It’s a Thursday night in Camden. And it’s bloody freezing.
Snow’s forecast for the weekend (
), and as the streams of well-dressed,
consciously cool folk stream into the imposing Camden Roundhouse, I find myself
glad that tonight’s show is sold out. An over-heated dance floor of three
thousand bodies sounds unbelievable compared to the frosty dash from the tube
stop to the box office.
Up the stairs and in the domed arena of the Roundhouse, we
find Ethopian wonder-kid
Soul Keita warming the crowd up with some soulful,
jazzy house sounds, with a visual backdrop of colourful ‘80s television given a psychedelic makeover .
Opening proceedings with Alice Coltrane’s
Journey
In Satchidananda,
the protégé
gently cultivates the crowd into admiration, peaking with his Jaar
collaboration
Para(sol). German
producer
Acid Pauli is tonight’s next act, whose set flits between techno and
innovative reworking of tracks such as Pink Floyd’s
Flaming, Joy Division’s
Love
Will Tear Us Apart and Radiohead’s
Creep,
pinnacling with his own storm in a teacup production,
Japan.
Nicolas Jaar’s series of British gigs last year (including
sets at Fabric and Glastonbury) are already the stuff of cultural folklore, and
the word has spread. Tonight’s crowd could be cut down the middle between the
audiophiles who are there to glimpse some of the reputed magic, and those there
because it’s the latest gig to be ‘seen’ at. Regardless of whose out tonight,
Nicolas Jaar can be fairly certain of one thing: he’s making pretty big waves
over here in England. After-all, tonight he’s sold out the same stage that has
seen the likes of Bob Dylan grace its boards.
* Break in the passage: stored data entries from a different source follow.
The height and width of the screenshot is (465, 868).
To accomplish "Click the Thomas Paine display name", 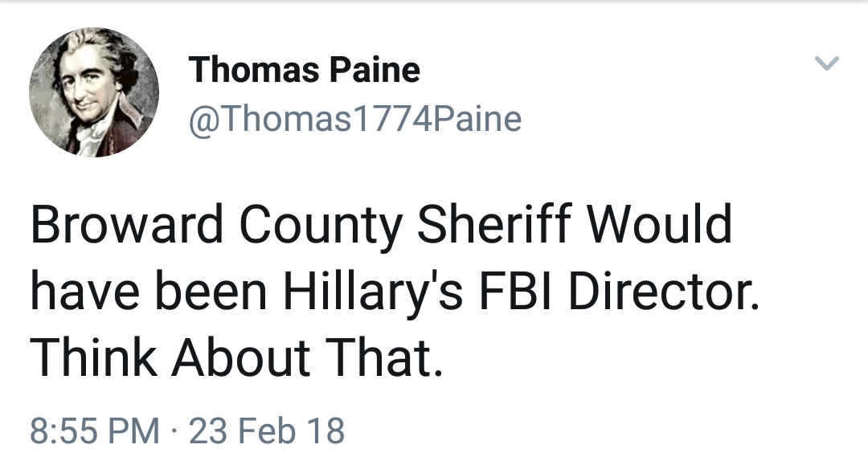I will (304, 71).
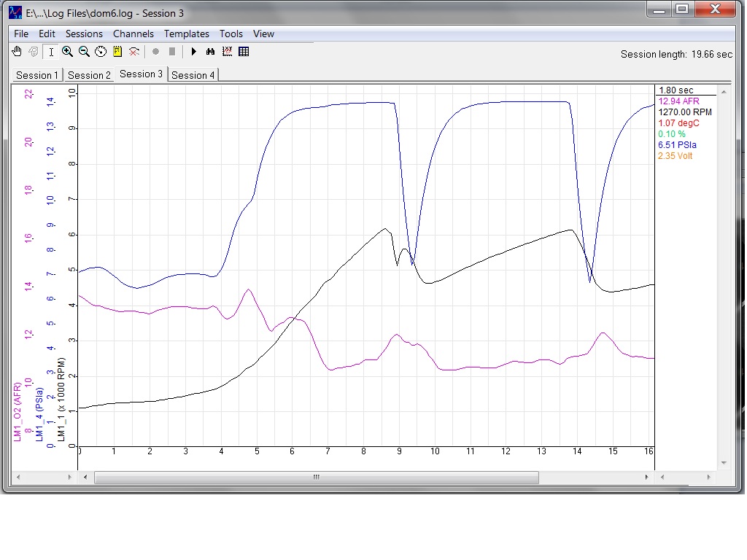Activate the I-beam cursor tool

pos(51,52)
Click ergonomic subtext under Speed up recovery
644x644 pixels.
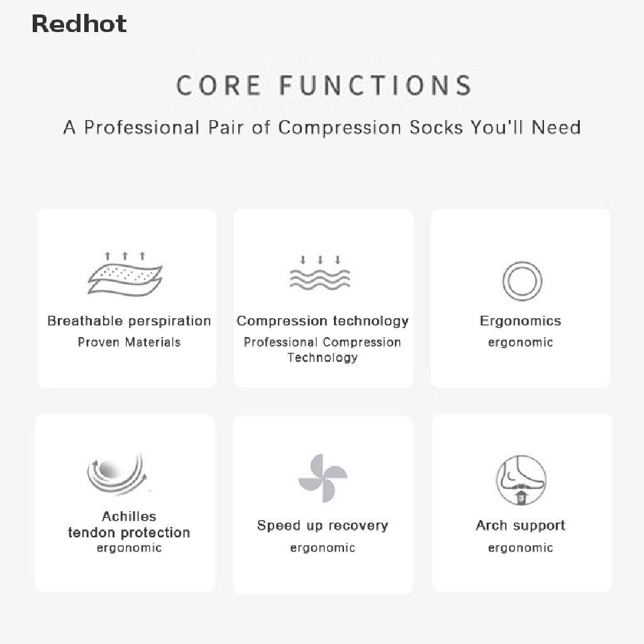(x=323, y=548)
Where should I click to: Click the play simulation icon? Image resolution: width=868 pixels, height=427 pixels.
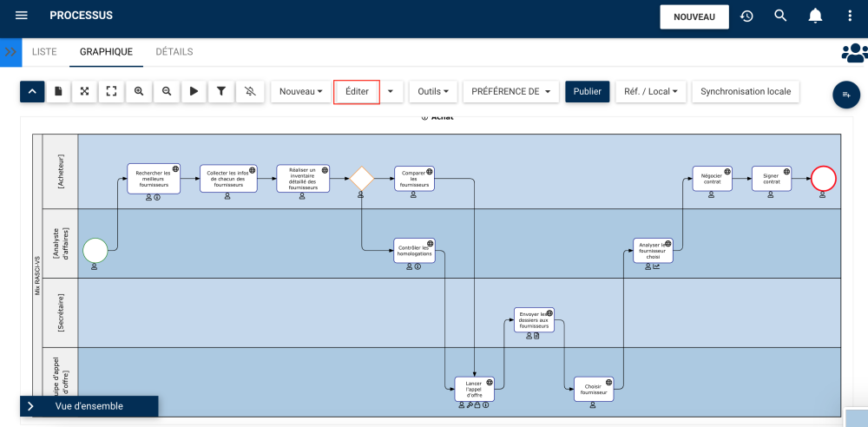pos(194,91)
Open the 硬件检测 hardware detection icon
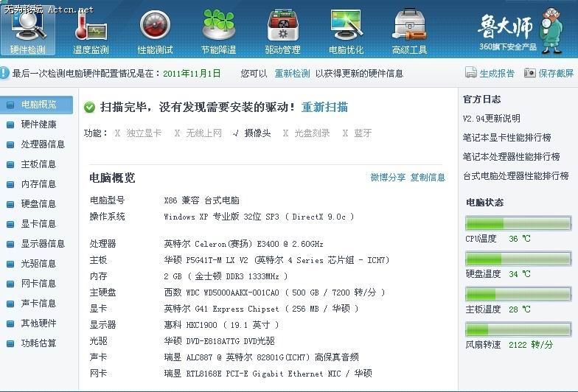 coord(28,29)
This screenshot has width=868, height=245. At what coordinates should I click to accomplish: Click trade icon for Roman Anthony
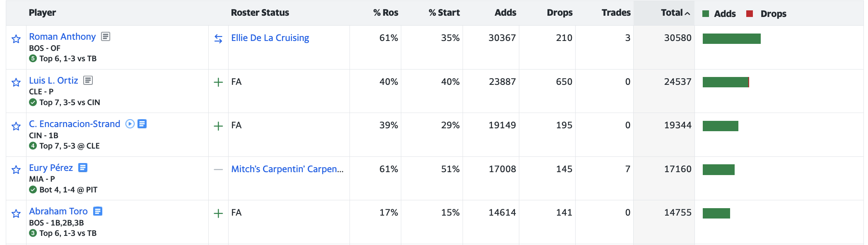coord(218,38)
Which is why it’s fairly surprising that tonight, unlike his
Glastonbury date last summer for instance, the Chilean-New Yorker has decided
to forgo his live band. Playing behind an overbearing screen of monochromatic
grey visuals, Jaar is a solitary figure for much of the set, a barely
perceptiple form behind the glare of his laptop for albeit those right at the
front. For such a vast, cavernous space as the Roundhouse the lack of stage
presence is somewhat unsettling, but its to his credit that he cuts such an
enigmatic presence that he has just enough charisma to pull it off. Whilst he
might tire of what he sees as the music press’ interfering in what he does, as
result of his media reticent and reservations he has inadvertently curated a
idiosyncratic public image inseparable from Nico Jaar the producer and
performer. And tonight, it’s this projected aurora that radiates from the tiny
corner of the stage he inhabits for the entirety of the evening.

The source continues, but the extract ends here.